● **Stated goal**: Copy the rows again, starting at the line that contains "Task: Open Christine" and ending at the end of the rows, keeping the requests and increasing every coordinate in the answers by 96. Leave the pictures out.

● **Screen grounding examples**:

+ + + + + + +

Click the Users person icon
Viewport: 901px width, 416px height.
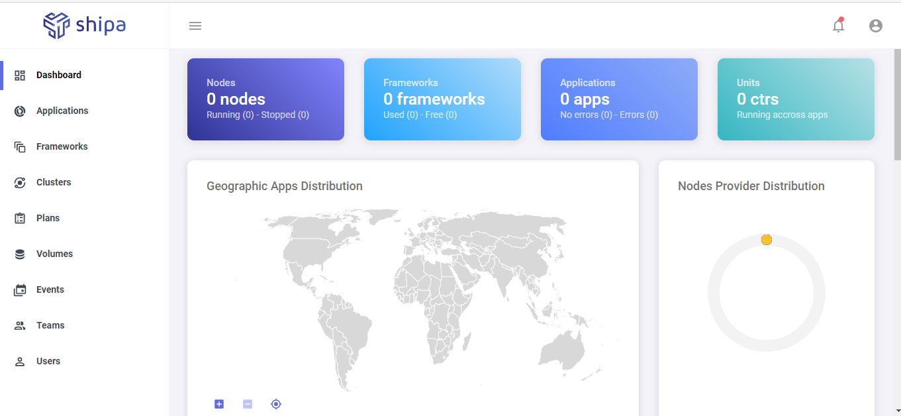click(x=20, y=361)
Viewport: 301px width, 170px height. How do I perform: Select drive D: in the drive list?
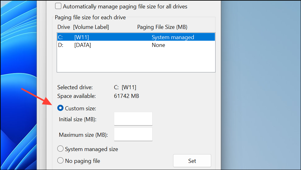[60, 45]
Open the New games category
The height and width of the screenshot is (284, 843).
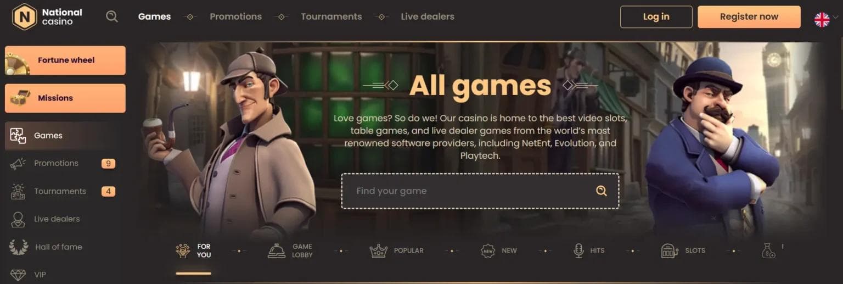tap(499, 251)
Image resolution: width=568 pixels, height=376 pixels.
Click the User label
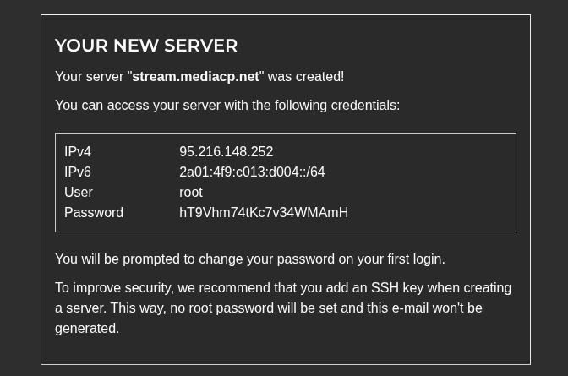click(79, 193)
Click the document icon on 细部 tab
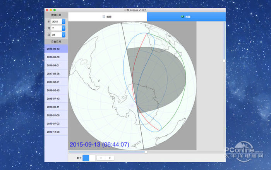This screenshot has height=170, width=271. click(103, 17)
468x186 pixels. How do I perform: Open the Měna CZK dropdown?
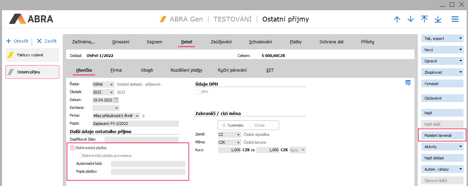238,142
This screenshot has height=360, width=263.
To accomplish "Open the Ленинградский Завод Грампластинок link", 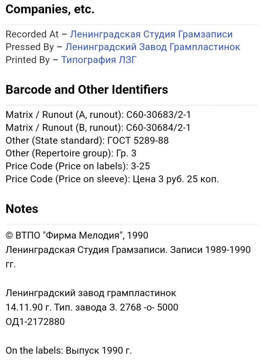I will click(152, 47).
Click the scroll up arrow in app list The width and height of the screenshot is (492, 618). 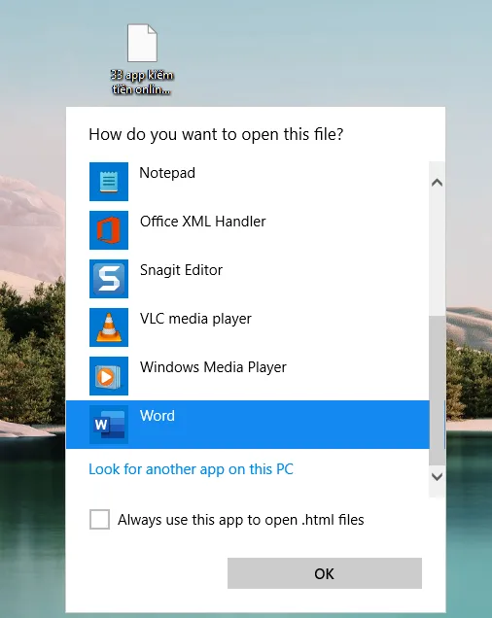[x=437, y=183]
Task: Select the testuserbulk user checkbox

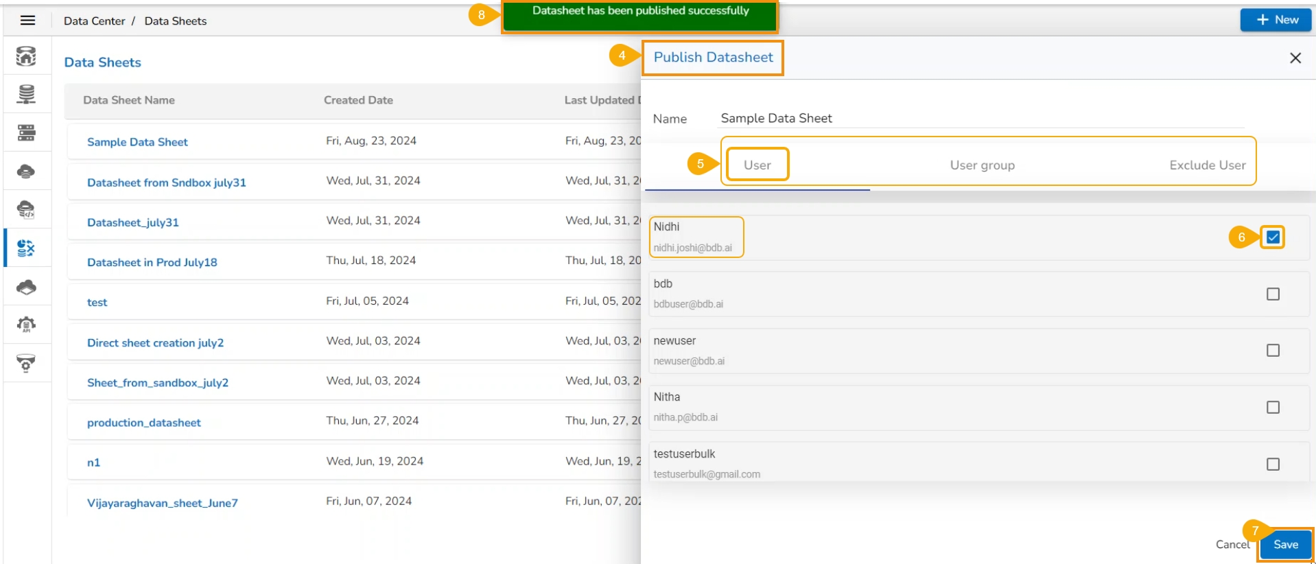Action: 1273,465
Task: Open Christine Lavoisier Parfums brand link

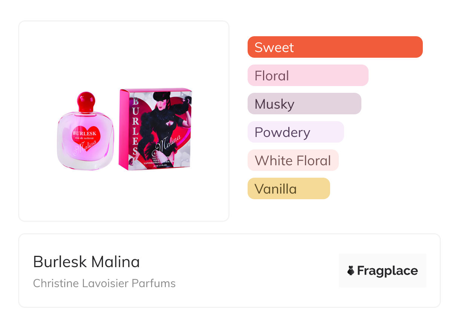Action: (104, 283)
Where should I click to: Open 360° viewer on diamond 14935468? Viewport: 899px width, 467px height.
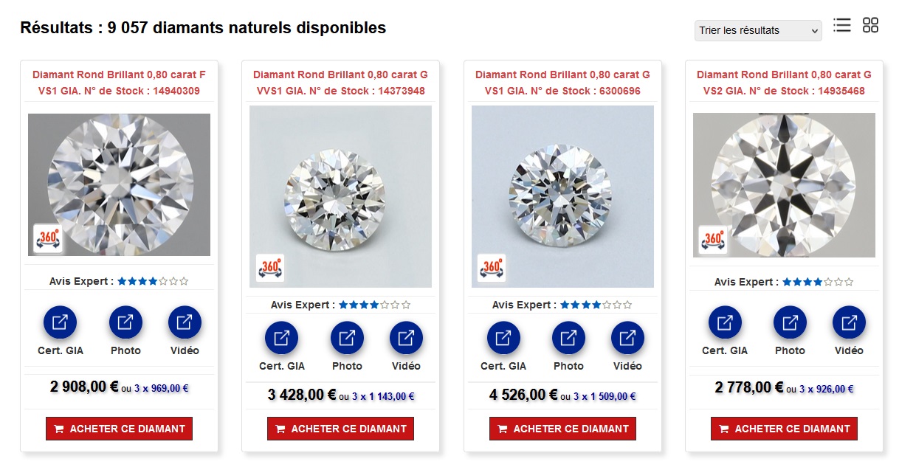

+ + + + + + +

● **Final result**:
Task: Open Christine Lavoisier Parfums brand link

Action: (200, 379)
Where should I click to: Open 360° viewer on diamond 14935468? Viewport: 899px width, 467px height.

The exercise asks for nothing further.